DESCRIPTION OF THE TASK:
Every line from the one with "Given: Click the new file icon" to the final line of the records should be printed exactly as it is, with pictures left out.

═════ TASK INPUT

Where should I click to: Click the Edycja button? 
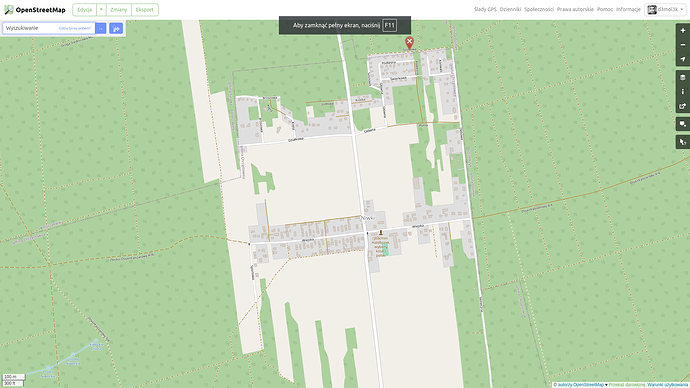click(84, 10)
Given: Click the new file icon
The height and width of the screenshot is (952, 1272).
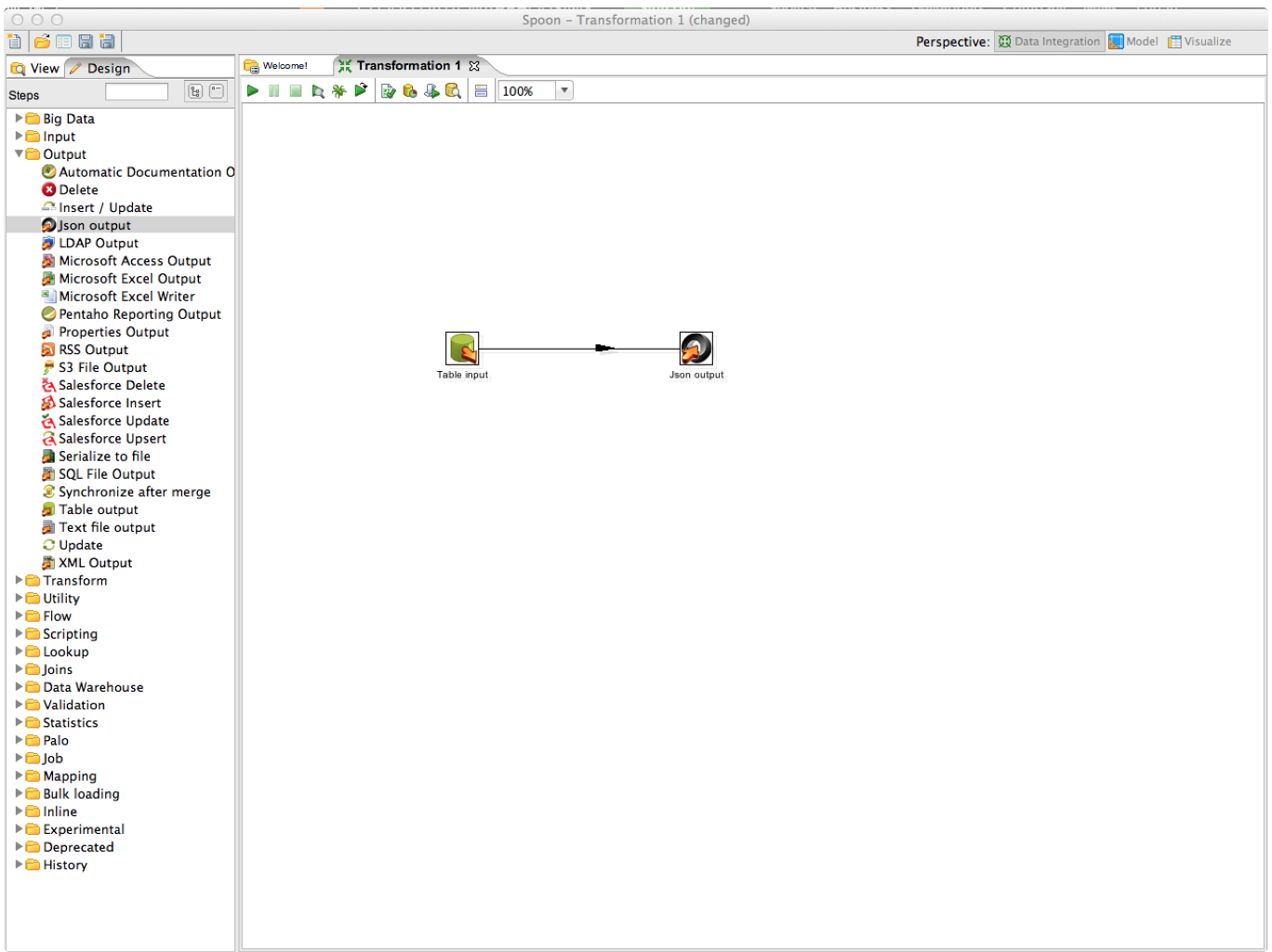Looking at the screenshot, I should [15, 41].
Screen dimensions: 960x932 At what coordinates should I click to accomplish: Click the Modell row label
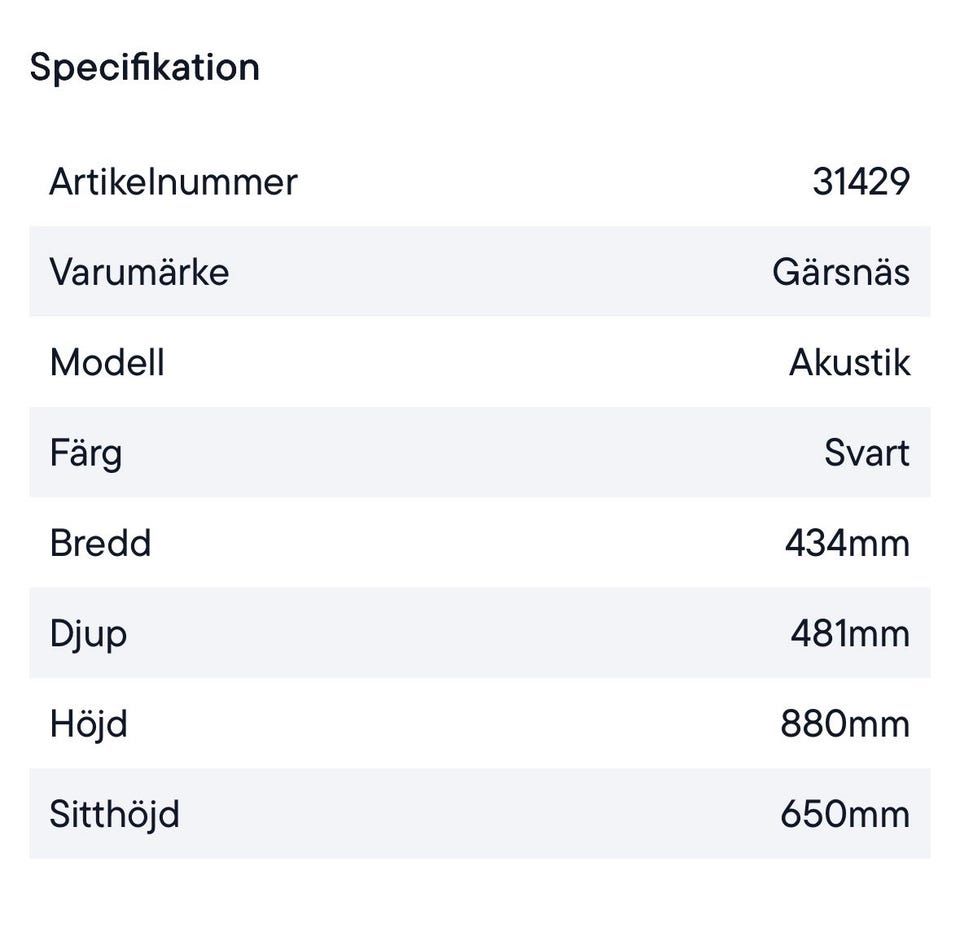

══════════

EXERCISE ANSWER:
Given: Click the new file icon
The height and width of the screenshot is (952, 1272).
Looking at the screenshot, I should [15, 41].
Screen dimensions: 960x932 At what coordinates should I click to accomplish: Click the Modell row label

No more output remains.